It’s by far the oldest thing on the new record - in terms of when we started playing it - and it’s still really good, and really pleasurable, which is unusual. It seems to have captured us. There’s a certain kind of joy in its chorus that keeps you coming back. It’s still one of my favourites to play and listen to even though we’ve been playing it a really, really long time, and I’m really glad about that.

Which bands have influenced you the most, Jon?

I guess Radiohead, primarily. They’re the biggest influence on me. And then I guess The Beatles are close behind or roughly equal. Those bands changed themselves so much that they’re just the ultimate example of not simply changing in order to please people, but continuing to change and still being good in different ways, which is just amazing.

Has forming in Manchester shaped the sound of the band?

I’m not sure it’s shaped the sound per se, but it’s definitely shaped the fact that we are a band. I think it’s a great place to be a band in; it’s got an amazing history, with a great gig-going community. It’s got a level of respect for bands that some other cities don’t have. You know, it’s a pretty crazy thing to say you’re gonna try and be in a band, but people in Manchester really accept it and say ‘OK go for it!’ There’s so many venues and such a great community so it makes it very easy to be in a band and I think anywhere else we would have found it harder. I think here is the best place for it.

What’s your take on the whole ‘Manchester music’ thing? Music that hails from Manchester tends to have very strong associations which you don’t necessarily fit in with, yet you often get lumped in with that scene.
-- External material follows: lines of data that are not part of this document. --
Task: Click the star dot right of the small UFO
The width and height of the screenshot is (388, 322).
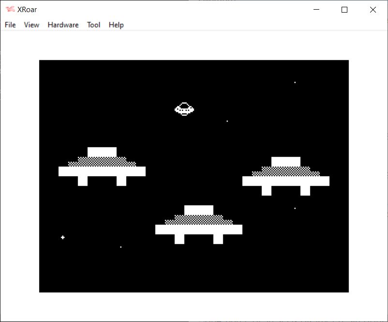Action: coord(227,121)
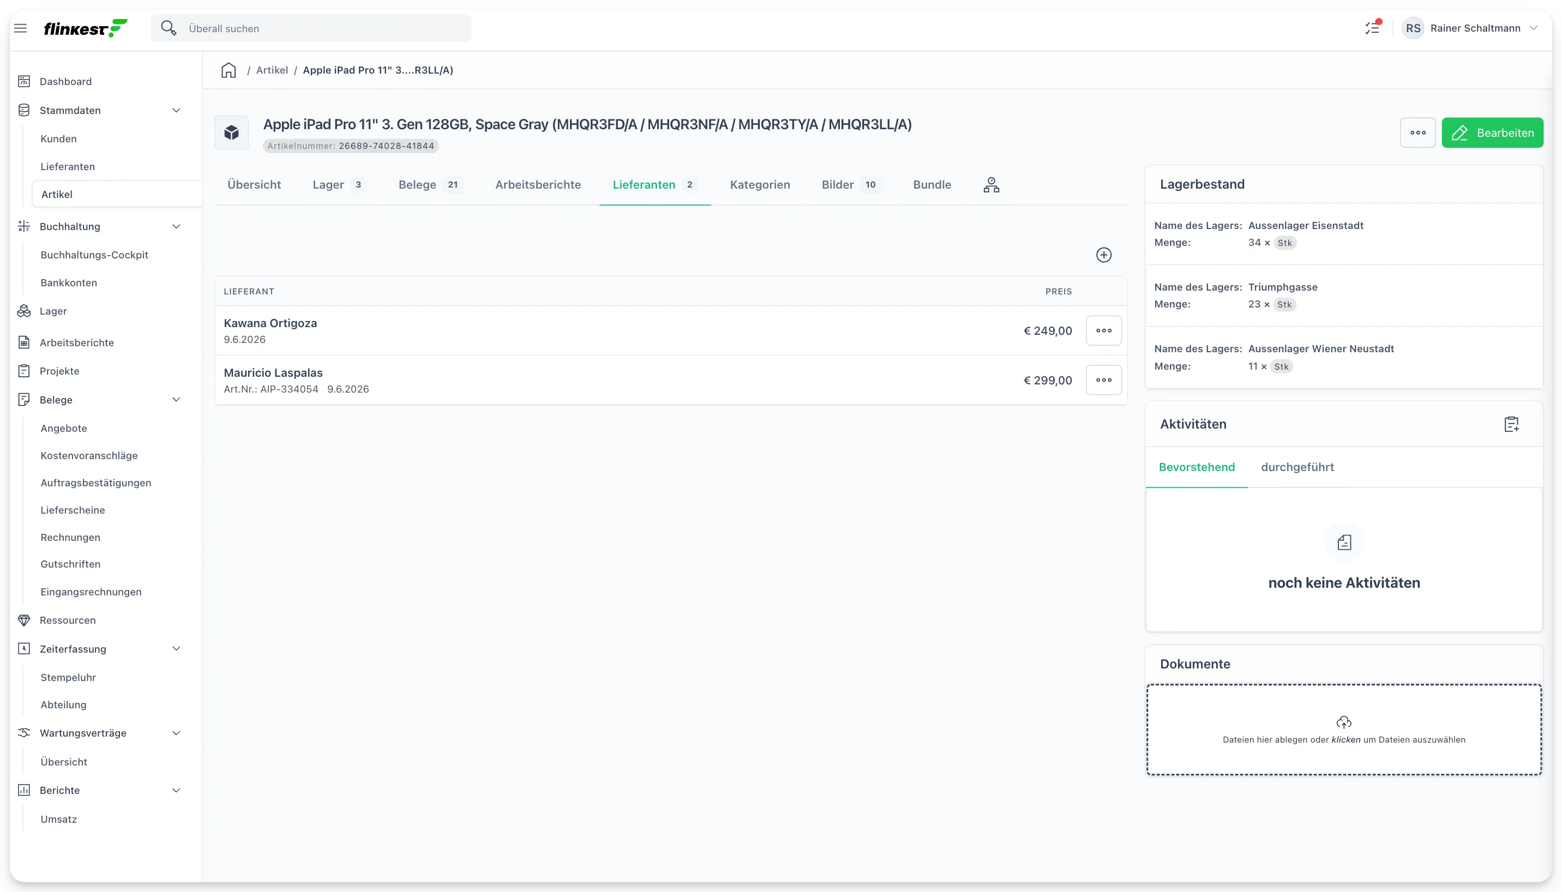Image resolution: width=1562 pixels, height=892 pixels.
Task: Open the hierarchy tab icon after Bundle
Action: click(991, 184)
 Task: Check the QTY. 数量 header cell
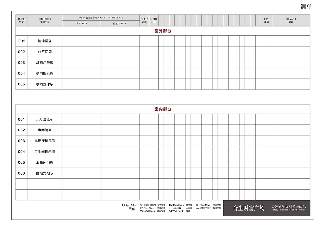[x=266, y=20]
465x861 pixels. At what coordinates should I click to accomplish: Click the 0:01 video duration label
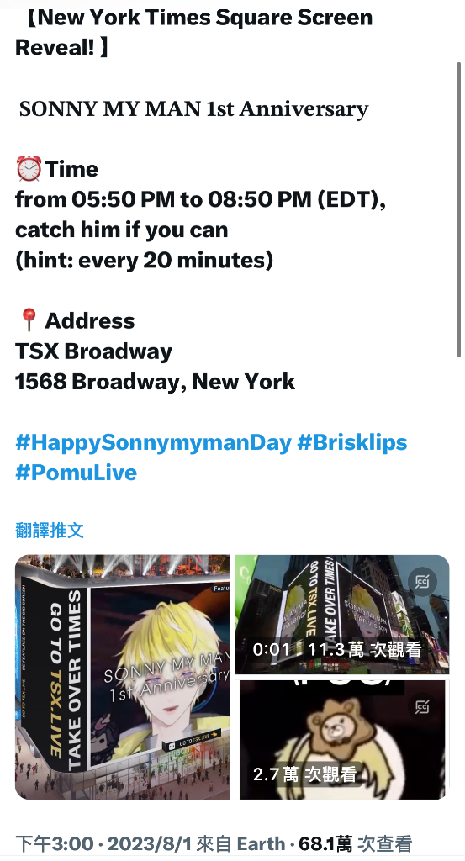pyautogui.click(x=272, y=650)
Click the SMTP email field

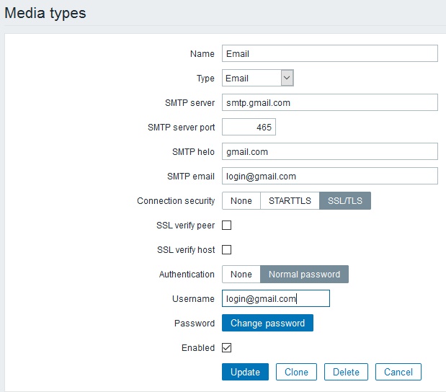329,176
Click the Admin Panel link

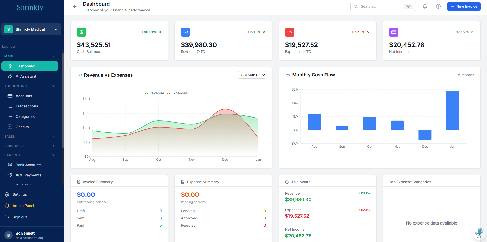23,206
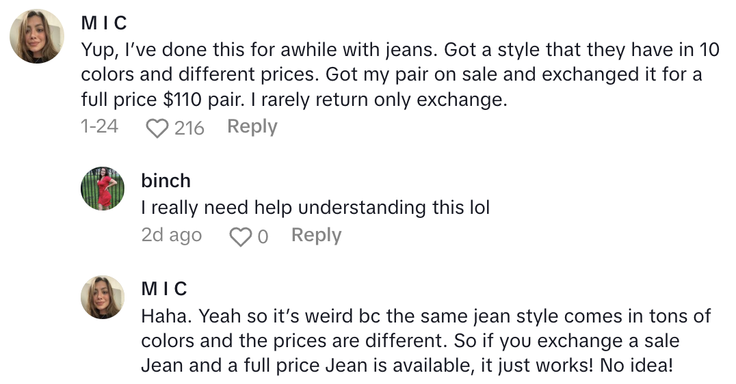Open the M I C username on the bottom reply

tap(164, 289)
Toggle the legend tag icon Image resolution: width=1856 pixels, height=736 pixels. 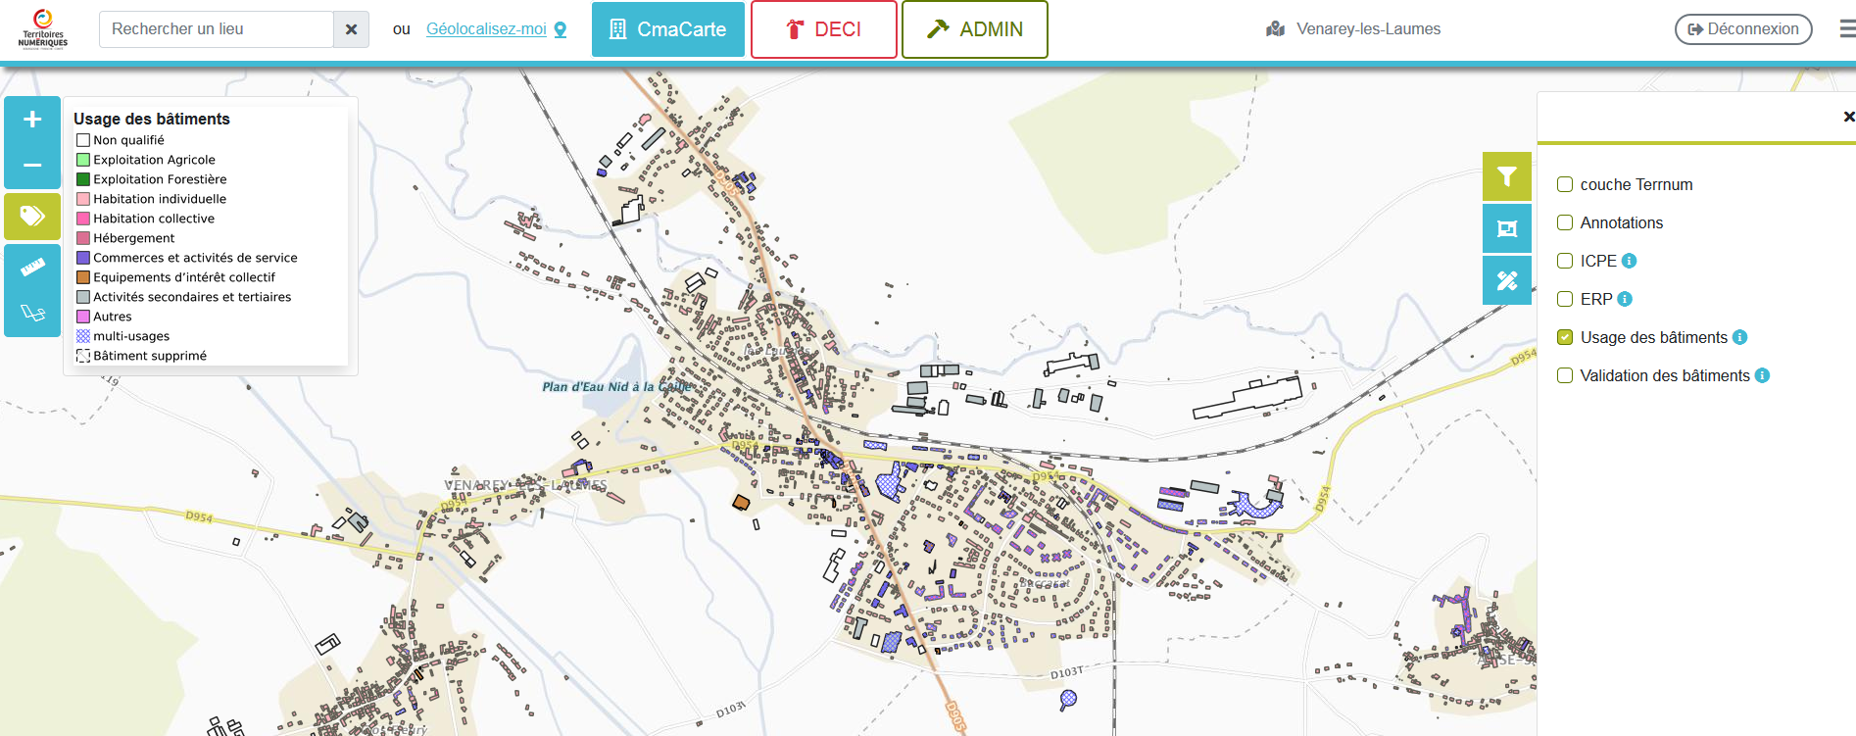point(32,216)
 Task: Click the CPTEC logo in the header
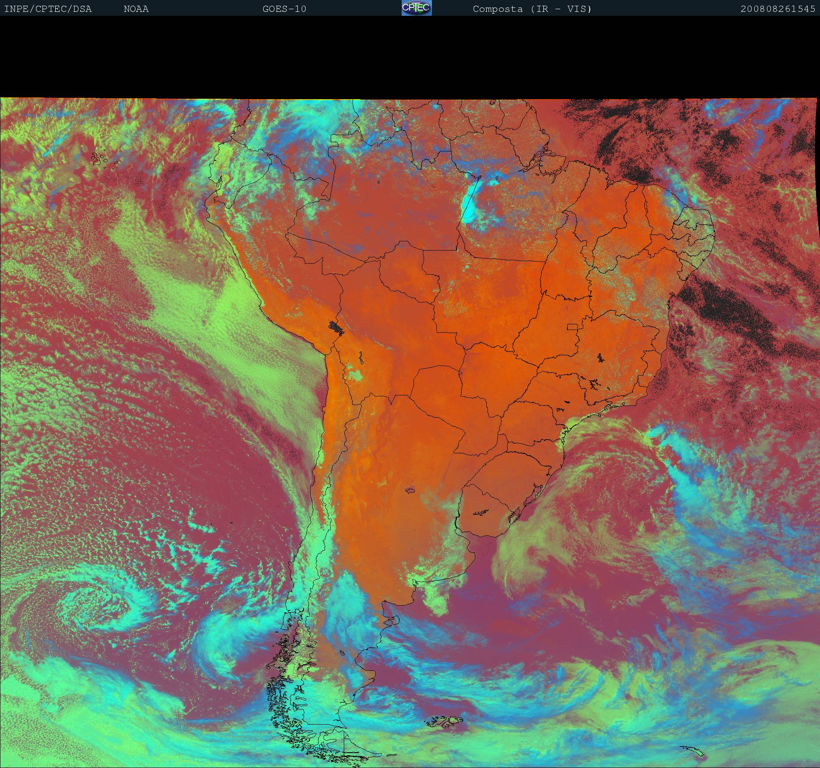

I think if you were to actually put a timeline on the wall and wrote down every Manchester band, and the years they appeared, and the years they peaked and all the rest of it, you’d see that there was a trend in the 90s with Oasis and before that Madchester, and that was really big. It was a national thing, if not an International thing, but there’s still been a constant flow of good bands and they don’t sound very similar to each other. I mean, Elbow - where do they fit into that? Where do the Ting Tings fit into that? Not everyone’s favourite band but they were a success and they were from here. Where do the Bee Gees fit into that? I think what was important about the Madchester scene was that those bands were trying to do something new, and everyone in the country loved it and it became a massive thing. I think we’re just doing the same thing: trying to do something new. There’s a strange expectation that music from this city has to sound a particular way because there was a certain type of music that was popular quite a while ago now. It’s a bit strange because you don’t really get that elsewhere. You get it in Liverpool a bit, where The Beatles overshadow everything that comes out of that city which must be terrible for new bands. We’re lucky that our history isn’t that long ago. You know, I would never put us on a par with those bands, but we’re another example of a Manchester band trying to do what they think is good, really. I don’t think it’s anything crazy or different.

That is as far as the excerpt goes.